The “news” item here is that a new edition of Sams Teach Yourself HTML & CSS in 24 Hours (it may or may not end up saying HTML5 and CSS3 on the cover, but that’s what it teaches) will hit the shelves in the beginning of December. I think it’s a pretty good update—the first update of this text that I did in 2010 was the first time the core content had been touched in 5 or 6 years (it was originally someone else’s book), and I still had to walk that “HTML5 is still pretty fluxy” line, but this edition is all HTML5, all the time.
It’s not about beautiful, mind-boggling, hey-look-they-updated-CSS Zen Garden-and-so-can-you-in-a-day HTML5, but it is about valid semantic markup and awesome changes to forms and form validation, and all the other useful basic stuff now firmly on the table (but not in tables…see what I did there?). You can see the table of contents and judge for yourself. Thanks to Jennifer Kyrnin for tech editing this edition; she’s also going to be doing the eventual Pearson “Learning Kit” version of this text in the future, because I suck suck suck at videos and she doesn’t.

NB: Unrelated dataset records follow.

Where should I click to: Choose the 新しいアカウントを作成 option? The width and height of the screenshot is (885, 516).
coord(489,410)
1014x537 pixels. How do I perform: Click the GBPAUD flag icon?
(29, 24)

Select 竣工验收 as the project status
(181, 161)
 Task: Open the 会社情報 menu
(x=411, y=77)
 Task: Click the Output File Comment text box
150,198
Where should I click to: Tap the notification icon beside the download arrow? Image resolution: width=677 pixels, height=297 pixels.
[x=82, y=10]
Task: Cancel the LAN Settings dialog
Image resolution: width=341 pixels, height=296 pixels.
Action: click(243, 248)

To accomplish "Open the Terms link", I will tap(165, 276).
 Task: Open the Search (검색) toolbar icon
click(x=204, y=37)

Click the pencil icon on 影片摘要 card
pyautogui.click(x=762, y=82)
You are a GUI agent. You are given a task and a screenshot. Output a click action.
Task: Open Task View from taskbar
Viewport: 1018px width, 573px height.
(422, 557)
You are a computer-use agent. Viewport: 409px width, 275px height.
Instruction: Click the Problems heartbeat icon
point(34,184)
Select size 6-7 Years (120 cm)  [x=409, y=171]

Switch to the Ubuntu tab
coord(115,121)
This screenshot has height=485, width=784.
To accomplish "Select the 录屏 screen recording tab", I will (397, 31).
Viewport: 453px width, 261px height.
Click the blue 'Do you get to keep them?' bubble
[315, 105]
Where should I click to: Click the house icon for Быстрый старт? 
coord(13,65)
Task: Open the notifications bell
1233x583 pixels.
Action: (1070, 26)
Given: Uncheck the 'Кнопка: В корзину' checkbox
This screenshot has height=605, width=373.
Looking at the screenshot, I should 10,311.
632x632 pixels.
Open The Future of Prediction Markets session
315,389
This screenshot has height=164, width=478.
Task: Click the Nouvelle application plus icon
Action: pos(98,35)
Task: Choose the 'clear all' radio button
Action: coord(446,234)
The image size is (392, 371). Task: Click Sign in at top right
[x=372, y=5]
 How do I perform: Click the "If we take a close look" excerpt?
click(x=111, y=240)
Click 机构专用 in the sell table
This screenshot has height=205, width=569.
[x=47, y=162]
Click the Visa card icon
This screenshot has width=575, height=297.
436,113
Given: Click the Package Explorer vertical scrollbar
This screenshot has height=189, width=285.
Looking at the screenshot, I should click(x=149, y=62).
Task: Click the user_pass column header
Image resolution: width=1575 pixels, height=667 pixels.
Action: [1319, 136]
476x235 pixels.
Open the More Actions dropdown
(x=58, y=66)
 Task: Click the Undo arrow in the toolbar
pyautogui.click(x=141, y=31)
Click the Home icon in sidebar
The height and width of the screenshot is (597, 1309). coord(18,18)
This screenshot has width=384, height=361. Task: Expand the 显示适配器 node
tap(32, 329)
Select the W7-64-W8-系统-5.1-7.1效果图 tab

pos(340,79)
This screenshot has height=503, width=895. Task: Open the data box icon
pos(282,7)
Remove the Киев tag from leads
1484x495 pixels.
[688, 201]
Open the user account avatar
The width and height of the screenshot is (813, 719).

I hesitate to say anything about the new edition (this is why I’m not in marketing!) because I know there are a lot of folks who dislike the “in 24 hours/21 days/something not 10,000 hours” brand of books, and more than a few of my friends and associates who hate all things Pearson with the fiery passion of a thousand suns. But I’ve mostly made peace with all of that. I remind myself that tens of thousands of people have actually learned something useful from one or more of my books, and I am extremely careful in my texts to say that hey, guess what, you’re not going to learn X in 24 hours, but you’re going to learn a lot of the basics through short lessons, such that you’ll be able to search Google more productively, and eventually ask better questions on StackOverflow. I’m still bracing myself for the inevitable stream of “you suck, your books suck, you’re working for the man” emails and/or comments that I will get, because I always do.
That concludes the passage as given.